CNN’s Amanpour to Mattis: Why Didn’t You Resign Over Trump’s Rhetoric?

Tuesday on CNN International’s “Amanpour,” host Christiane Amanpour asked former Secretary of Defense James Mattis why he did not resign over President Donald Trump’s “rhetoric.”

Amanpour said, “There are many many things that President Trump said and did over the years that potentially rose to the level of unacceptability in the public sphere. There were many many reasons potentially for somebody, such as yourself, to resign. Why not over any of these?”

She played clips of the president’s remarks after the Charlottesville violence, from Helsinki with the President of Russia Vladimir Putin and saying he and Kim Jong Un “fell in love.”

Mattis said, “If you go into the military, you swear an oath to uphold the constitution. The elected commander-in-chief is the elected commander-in-chief, but if we’re going to protect this democracy, even in its most raucous moments, even when there are fundamental issues going on, you don’t want the Defense Department coming in and saying we’re not going to defend the country today.”

He continued, “The thousands of young troops — they do not get a chance to say ‘I’m going to quit today.’ So what you do is you protect the institution, you protect the country, you stand up for the constitution, but what you don’t do is get engaged in the political fray, the day-by-day, especially right now when it’s so corrosive, you don’t get involved in that and wonder why the country’s now vulnerable because you’ve allowed the troops to be distracted.”

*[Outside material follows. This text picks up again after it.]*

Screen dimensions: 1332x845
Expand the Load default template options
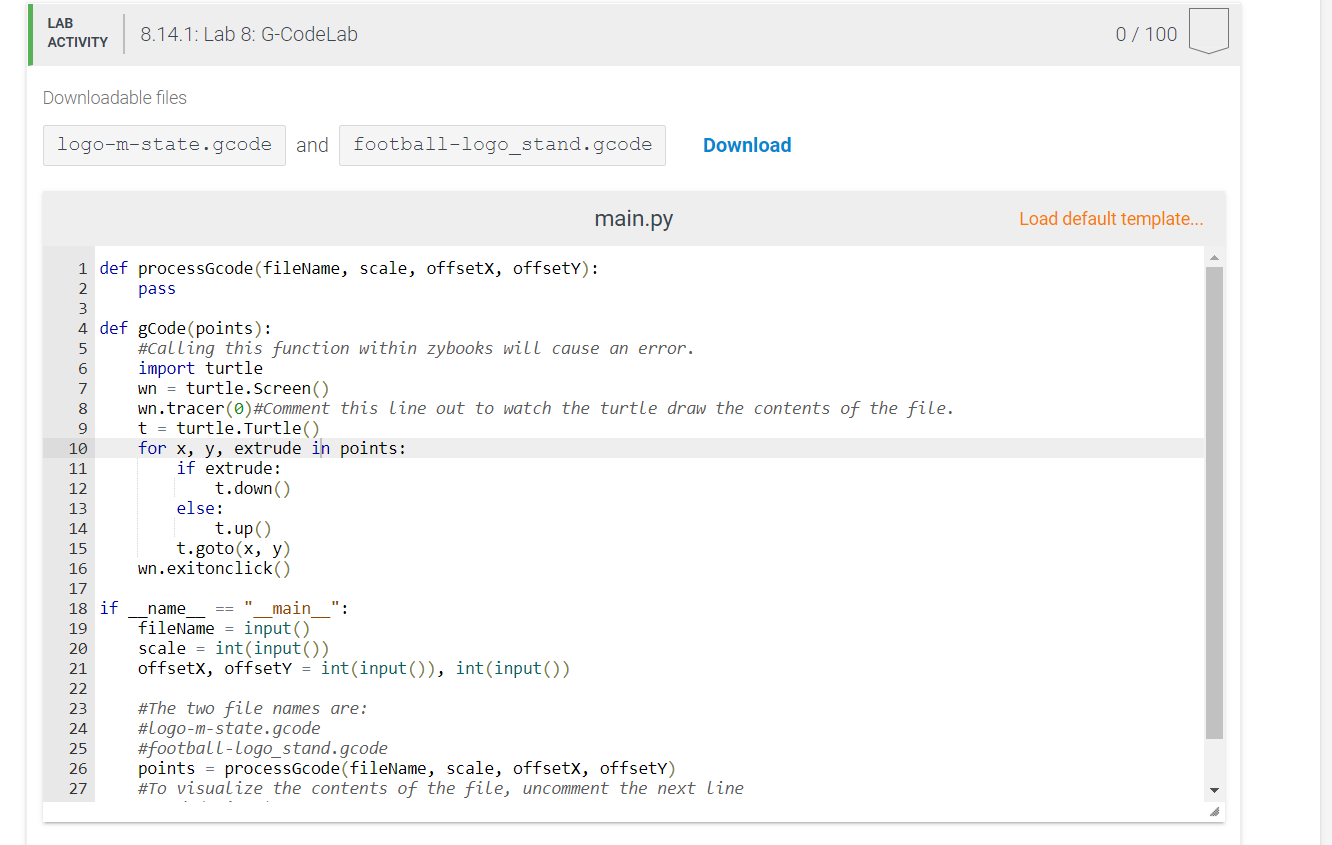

He added, “Abraham Lincoln in 1865, early 1865, the war is still going on, the country is tired of it, there’s just been an election. I don’t think the votes are even all counted yet because it takes months to get the full count. He sends a one-sentence letter, telegram actually to General Ulysses Grant. I’m paraphrasing here. Let nothing that has happened in the political realm disrupt, delay your military operations. In other words, keep your head focused on defending the country. I’ll take care of the politics. That is the tradition from Abraham Lincoln to now that the U.S. military stands by. And by the way, all those young men and women who raise their right hand, all volunteers in a rally to the flag and give you and I and all the rest of us here a blank check payable with their own lives to uphold the Constitution. They’re the people you stay focused on when you’re dealing with the defense of the country. I’ve spent 45 years in uniform or as a secretary of defense. And that’s where I stand.”